Preapproval vs. Prequalification 

Mortgage lingo can be confusing. One of the first distinctions between terms that you need to know is the difference between prequalification and preapproval for a loan. The difference is significant.

The preapproval process is part of the loan application process, but don’t be confused. Just because you enter your financial information, and they tell you an amount you could qualify for,  it doesn’t mean you’re preapproved. Here’s how it works. 

When you apply for a mortgage, a broker or lender will look at the financial information you supplied on the application. They will provide an estimate of what you might be able to borrow to purchase a home. It’s based entirely on the statement you made about your income, employment, assets, and credit. The loan provider hasn’t verified the information yet. They are simply looking at the information you provided. Based on this information, they’re saying you should be able to get a loan for a certain amount. This is known as a “pre-qualification.” 

Once the loan provider has received the supporting documents needed, they will actually verify the information you gave and determine if you actually have the credit and finances to borrow money. This is known as a “pre-approval.” When you receive a preapproval letter, it’s a strong indicator that you will be able to get a loan. 

Why is the preapproval letter so important?

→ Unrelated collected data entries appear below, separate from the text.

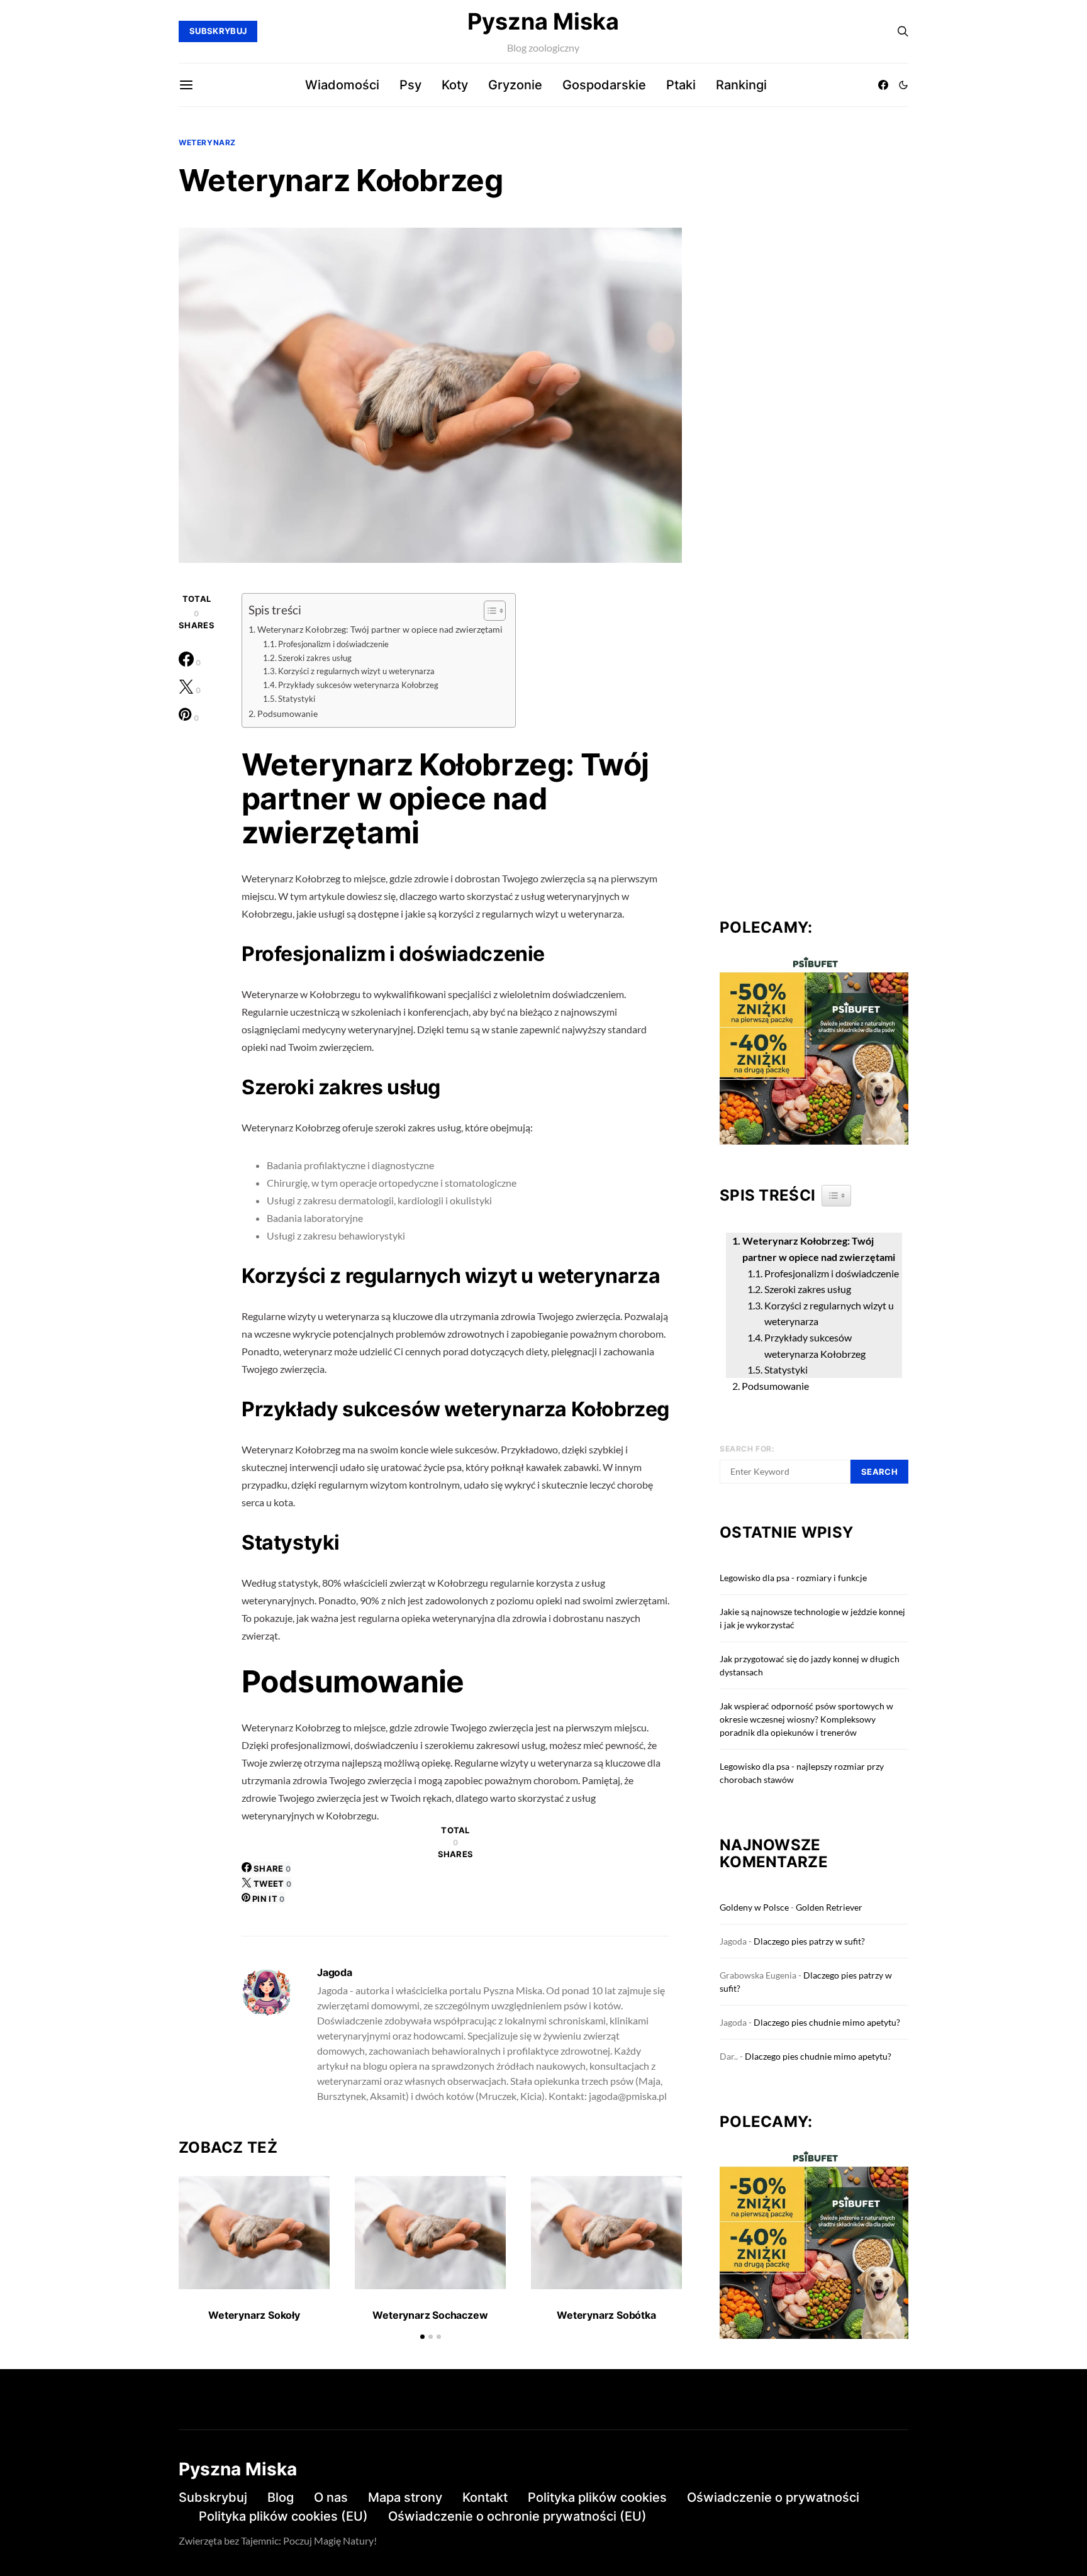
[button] (903, 85)
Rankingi (741, 84)
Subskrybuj (213, 2497)
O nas (331, 2497)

A preapproval letter tells you how much you will be able to borrow. It tells realtors and sellers whether you can afford to buy the house for which you’ve made an offer. It also lets them know you won’t have problems finding a lender when you decide to purchase. This is especially important in a seller’s market when competition for homes is stiff. You should apply for a loan and get preapproved before you start looking at homes. It will save you time and you’ll be prepared when you do find the home you want to purchase.